** START Information provided **
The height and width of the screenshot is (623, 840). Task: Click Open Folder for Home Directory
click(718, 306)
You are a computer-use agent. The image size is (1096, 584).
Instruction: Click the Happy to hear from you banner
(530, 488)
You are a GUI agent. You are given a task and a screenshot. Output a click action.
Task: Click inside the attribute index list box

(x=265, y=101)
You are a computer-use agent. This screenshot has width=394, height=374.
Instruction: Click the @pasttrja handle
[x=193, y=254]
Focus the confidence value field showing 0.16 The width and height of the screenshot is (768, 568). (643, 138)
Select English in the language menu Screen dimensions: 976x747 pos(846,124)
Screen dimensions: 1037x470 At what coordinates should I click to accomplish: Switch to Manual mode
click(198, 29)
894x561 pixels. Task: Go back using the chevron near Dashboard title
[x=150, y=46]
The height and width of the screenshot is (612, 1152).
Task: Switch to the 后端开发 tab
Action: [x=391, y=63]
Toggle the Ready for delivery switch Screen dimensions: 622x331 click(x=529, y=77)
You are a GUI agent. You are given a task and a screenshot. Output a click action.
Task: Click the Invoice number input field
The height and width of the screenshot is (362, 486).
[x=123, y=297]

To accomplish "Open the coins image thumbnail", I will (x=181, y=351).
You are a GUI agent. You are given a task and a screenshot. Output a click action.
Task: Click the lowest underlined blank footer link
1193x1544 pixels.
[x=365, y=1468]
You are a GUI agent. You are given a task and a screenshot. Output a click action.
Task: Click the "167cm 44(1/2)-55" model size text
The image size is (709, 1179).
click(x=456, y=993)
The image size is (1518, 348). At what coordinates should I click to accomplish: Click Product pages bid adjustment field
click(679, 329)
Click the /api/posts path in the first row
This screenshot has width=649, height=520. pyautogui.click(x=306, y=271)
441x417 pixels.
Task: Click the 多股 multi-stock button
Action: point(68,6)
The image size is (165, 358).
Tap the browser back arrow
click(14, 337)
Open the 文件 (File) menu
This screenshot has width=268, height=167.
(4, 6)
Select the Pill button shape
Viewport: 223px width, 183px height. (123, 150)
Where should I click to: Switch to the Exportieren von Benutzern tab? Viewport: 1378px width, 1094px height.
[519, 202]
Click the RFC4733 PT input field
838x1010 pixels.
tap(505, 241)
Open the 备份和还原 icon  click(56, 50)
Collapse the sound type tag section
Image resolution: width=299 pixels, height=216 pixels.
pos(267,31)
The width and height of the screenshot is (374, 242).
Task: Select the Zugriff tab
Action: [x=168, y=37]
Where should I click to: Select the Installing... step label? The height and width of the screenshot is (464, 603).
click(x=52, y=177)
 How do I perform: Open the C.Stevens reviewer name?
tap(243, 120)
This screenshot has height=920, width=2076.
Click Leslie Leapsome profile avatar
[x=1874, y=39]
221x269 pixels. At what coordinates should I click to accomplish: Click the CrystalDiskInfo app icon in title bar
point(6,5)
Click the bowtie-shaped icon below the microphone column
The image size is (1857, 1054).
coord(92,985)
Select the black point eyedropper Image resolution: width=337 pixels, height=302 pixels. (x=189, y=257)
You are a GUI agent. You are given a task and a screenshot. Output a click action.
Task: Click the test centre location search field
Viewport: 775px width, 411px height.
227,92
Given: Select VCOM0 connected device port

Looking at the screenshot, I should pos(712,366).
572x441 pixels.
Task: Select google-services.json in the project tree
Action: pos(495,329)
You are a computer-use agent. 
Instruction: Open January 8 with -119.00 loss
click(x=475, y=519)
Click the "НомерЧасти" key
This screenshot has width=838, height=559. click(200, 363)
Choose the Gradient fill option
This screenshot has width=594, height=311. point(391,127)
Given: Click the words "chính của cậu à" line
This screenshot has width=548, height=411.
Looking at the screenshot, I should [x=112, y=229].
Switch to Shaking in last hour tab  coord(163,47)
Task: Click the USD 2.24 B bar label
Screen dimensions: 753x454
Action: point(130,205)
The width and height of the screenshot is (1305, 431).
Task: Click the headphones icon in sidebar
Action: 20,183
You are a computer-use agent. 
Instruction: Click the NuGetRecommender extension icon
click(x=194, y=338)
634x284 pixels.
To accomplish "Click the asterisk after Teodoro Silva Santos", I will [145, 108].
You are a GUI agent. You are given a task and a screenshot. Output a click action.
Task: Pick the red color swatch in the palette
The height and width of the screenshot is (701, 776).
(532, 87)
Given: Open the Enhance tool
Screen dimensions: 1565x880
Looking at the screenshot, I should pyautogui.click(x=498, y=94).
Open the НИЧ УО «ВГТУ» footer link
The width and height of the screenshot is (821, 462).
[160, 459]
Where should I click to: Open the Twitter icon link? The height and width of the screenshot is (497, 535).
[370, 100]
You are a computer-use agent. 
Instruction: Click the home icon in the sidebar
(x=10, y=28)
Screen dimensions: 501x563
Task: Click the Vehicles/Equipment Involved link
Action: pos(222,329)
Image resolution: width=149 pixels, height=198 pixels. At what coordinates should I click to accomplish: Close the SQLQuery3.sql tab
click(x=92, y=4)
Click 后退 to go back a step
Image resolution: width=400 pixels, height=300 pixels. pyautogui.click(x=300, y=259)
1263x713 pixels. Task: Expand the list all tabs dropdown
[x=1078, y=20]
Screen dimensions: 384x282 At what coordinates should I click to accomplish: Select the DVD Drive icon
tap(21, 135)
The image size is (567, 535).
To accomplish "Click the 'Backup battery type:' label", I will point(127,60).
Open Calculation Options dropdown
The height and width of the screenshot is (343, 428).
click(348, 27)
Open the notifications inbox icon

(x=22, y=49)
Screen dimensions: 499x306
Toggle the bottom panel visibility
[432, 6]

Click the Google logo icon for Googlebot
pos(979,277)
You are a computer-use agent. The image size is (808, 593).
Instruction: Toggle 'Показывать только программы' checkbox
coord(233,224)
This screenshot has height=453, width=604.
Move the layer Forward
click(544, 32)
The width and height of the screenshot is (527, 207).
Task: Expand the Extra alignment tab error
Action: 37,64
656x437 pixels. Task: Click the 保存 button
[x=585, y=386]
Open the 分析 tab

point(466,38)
** END Information provided **
■ **Objective**
Could you return, unchanged, the records from the line holding "You are a computer-use agent. The image size is (1096, 584)." through the line holding "[x=123, y=297]", including both of those lines?

■ **Solution to this problem**
You are a computer-use agent. The image size is (1096, 584).
Instruction: Click the Happy to hear from you banner
(530, 488)
You are a GUI agent. You are given a task and a screenshot. Output a click action.
Task: Click inside the attribute index list box

(x=265, y=101)
You are a computer-use agent. This screenshot has width=394, height=374.
Instruction: Click the @pasttrja handle
[x=193, y=254]
Focus the confidence value field showing 0.16 The width and height of the screenshot is (768, 568). (643, 138)
Select English in the language menu Screen dimensions: 976x747 pos(846,124)
Screen dimensions: 1037x470 At what coordinates should I click to accomplish: Switch to Manual mode
click(198, 29)
894x561 pixels. Task: Go back using the chevron near Dashboard title
[x=150, y=46]
The height and width of the screenshot is (612, 1152).
Task: Switch to the 后端开发 tab
Action: [x=391, y=63]
Toggle the Ready for delivery switch Screen dimensions: 622x331 click(x=529, y=77)
You are a GUI agent. You are given a task and a screenshot. Output a click action.
Task: Click the Invoice number input field
The height and width of the screenshot is (362, 486).
[x=123, y=297]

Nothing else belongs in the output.